▸ **Request**
Copy the records below word for word, from the beginning through the line containing "Action: pos(67,507)", including that line. Leave the pictures out of your copy.

Records about locating elements on screens
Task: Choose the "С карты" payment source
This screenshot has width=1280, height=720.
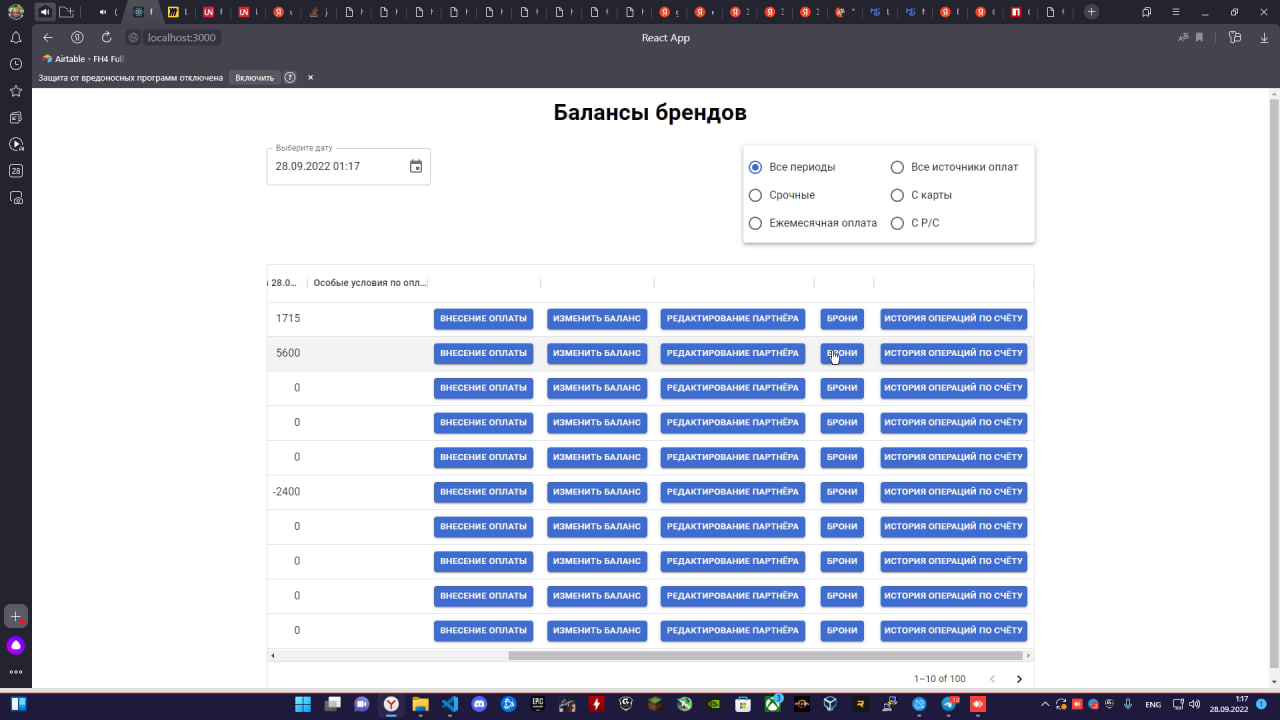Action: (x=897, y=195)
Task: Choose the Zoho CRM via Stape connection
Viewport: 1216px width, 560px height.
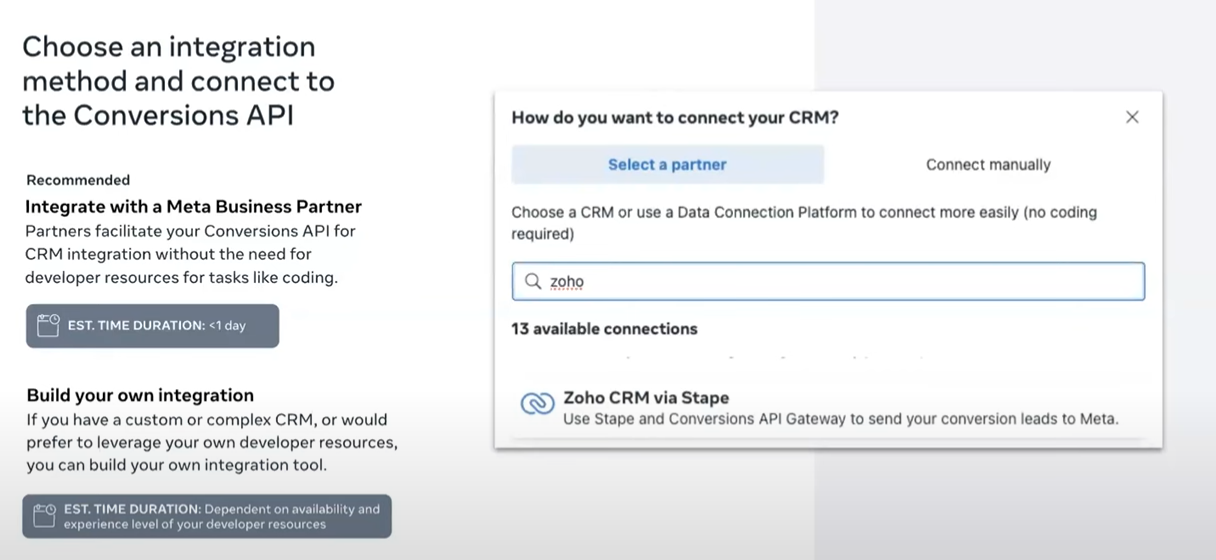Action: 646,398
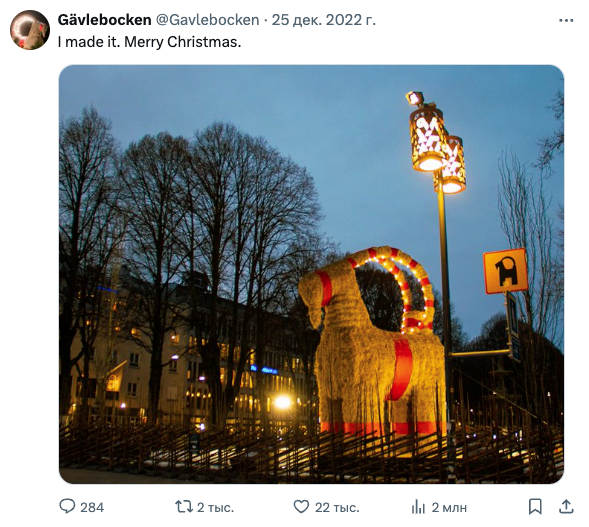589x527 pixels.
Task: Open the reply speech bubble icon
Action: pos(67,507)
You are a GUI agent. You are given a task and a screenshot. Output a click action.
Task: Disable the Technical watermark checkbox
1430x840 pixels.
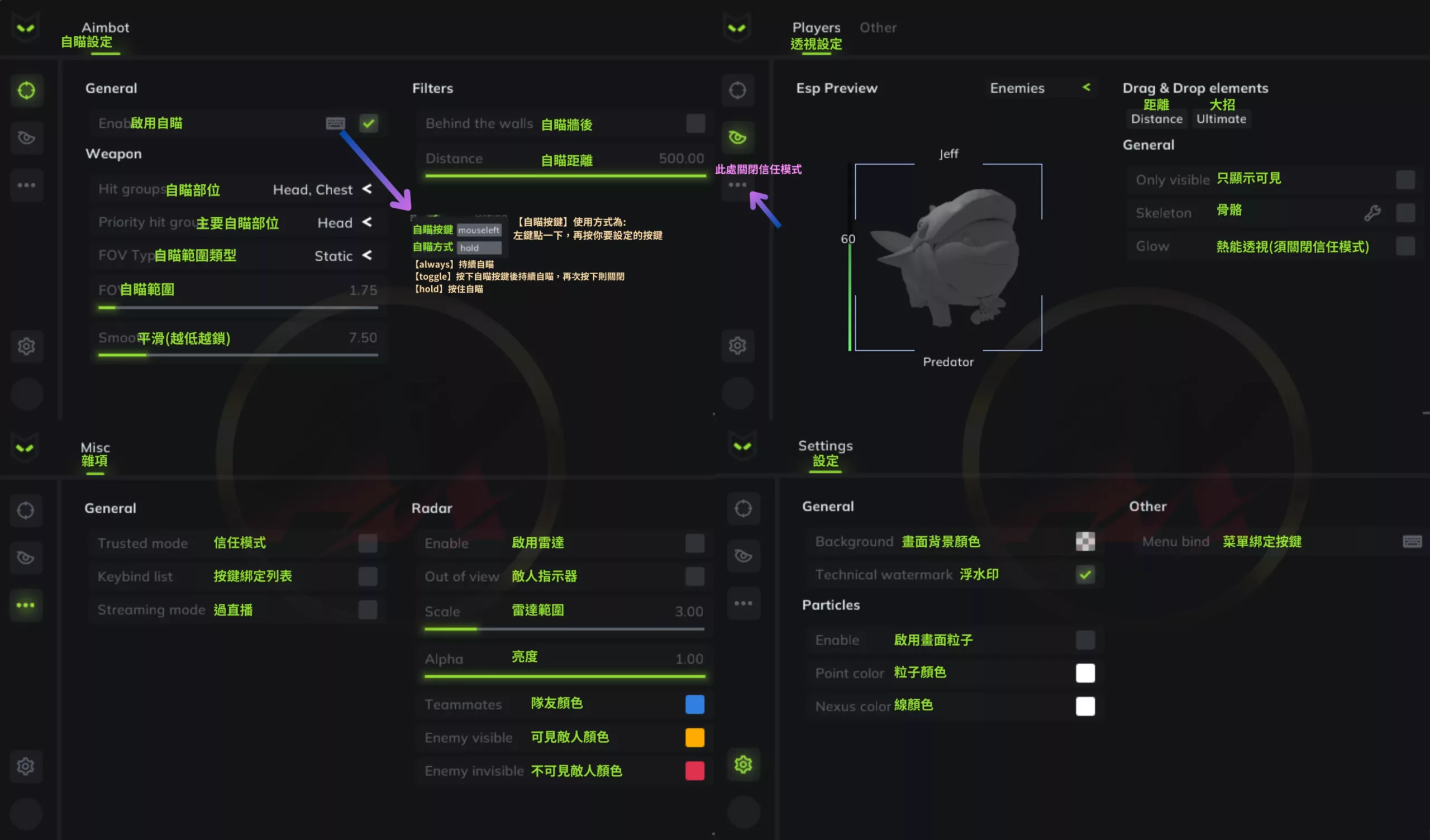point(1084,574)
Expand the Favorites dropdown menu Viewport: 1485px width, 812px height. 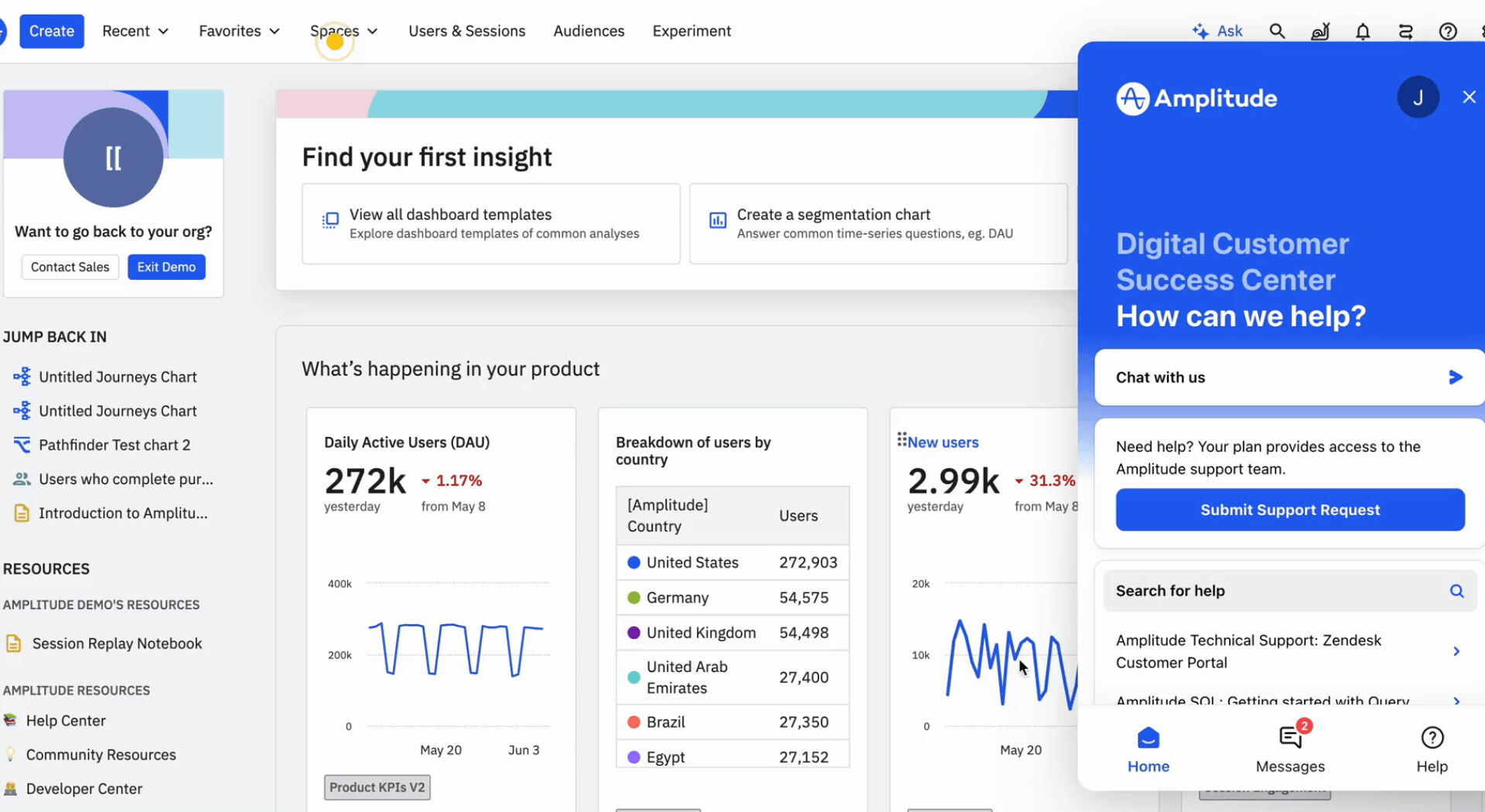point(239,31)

▸ **Response to this exercise**
Task: Choose the "С карты" payment source
This screenshot has width=1280, height=720.
Action: (x=897, y=195)
Task: Choose the Zoho CRM via Stape connection
Viewport: 1216px width, 560px height.
Action: 646,398
589x527 pixels.
Task: Open the reply speech bubble icon
Action: pos(67,507)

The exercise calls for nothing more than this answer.